The trial of German football legend Franz Beckenbauer for corruption has been closed without a verdict.

The five-year trial in Switzerland has been suspended due to the coronavirus pandemic and the statute of limitations has now expired.

Beckenbauer was one of four men investigated for suspected corruption at the 2006 World Cup.
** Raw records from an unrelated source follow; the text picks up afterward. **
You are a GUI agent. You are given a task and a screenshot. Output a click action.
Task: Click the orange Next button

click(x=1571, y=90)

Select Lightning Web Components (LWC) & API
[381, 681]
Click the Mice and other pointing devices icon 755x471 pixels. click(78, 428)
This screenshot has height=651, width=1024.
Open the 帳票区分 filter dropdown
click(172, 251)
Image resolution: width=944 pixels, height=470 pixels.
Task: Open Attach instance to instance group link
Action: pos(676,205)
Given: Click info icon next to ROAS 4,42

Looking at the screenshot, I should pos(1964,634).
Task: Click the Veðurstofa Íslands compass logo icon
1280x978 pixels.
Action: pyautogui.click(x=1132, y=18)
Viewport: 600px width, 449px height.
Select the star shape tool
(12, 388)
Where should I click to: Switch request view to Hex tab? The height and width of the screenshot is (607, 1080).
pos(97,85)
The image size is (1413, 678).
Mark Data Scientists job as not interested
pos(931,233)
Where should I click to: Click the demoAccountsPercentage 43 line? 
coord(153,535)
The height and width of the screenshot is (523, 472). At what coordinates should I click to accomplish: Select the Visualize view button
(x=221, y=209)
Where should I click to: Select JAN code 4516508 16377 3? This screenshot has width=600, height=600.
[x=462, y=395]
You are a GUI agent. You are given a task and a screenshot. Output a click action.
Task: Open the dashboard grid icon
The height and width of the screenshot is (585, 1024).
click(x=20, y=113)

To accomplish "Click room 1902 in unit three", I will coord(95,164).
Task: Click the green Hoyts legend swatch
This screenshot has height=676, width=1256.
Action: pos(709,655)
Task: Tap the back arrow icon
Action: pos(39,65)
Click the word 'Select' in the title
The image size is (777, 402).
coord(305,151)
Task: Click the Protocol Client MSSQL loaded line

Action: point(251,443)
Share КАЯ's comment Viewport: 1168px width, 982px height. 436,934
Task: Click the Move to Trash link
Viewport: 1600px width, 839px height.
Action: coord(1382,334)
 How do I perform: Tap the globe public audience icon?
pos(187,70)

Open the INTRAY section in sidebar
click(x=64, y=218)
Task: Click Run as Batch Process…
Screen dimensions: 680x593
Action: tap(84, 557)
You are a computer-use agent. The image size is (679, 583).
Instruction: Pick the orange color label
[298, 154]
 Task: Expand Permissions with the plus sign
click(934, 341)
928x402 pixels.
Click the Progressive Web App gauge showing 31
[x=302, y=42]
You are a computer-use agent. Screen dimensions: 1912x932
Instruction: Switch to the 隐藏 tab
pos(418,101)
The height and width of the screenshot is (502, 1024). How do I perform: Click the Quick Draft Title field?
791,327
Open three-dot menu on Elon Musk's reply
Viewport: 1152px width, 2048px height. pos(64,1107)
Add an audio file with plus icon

The 74-year-old, who won the World Cup as a player in 1974 and coach in 1990, denied the allegations.

FIFA, the governing body of world football, said it was “deeply disappointed” that the trial would not take place.

The FIFA statement added: “The fact that the case ended without result of any kind is of great concern, not only for football, but for the administration of justice in Switzerland. “

In Switzerland, the maximum period for initiating criminal proceedings for alleged fraud is 15 years.

The courts no longer have jurisdiction over the Beckenbauer case over an incident in 2005.

Beckenbaur was the head of the World Cup organizing committee when Germany was named host of the 2006 World Cup.

He was charged with making two payments totaling £ 8.4 million to former FIFA executive Mohamed bin Hammam in 2005.

In October 2015, Beckenbauer said he did not “give anyone money to buy votes.”

Germany defeated South Africa 12-11 in the World Cup vote in July 2000.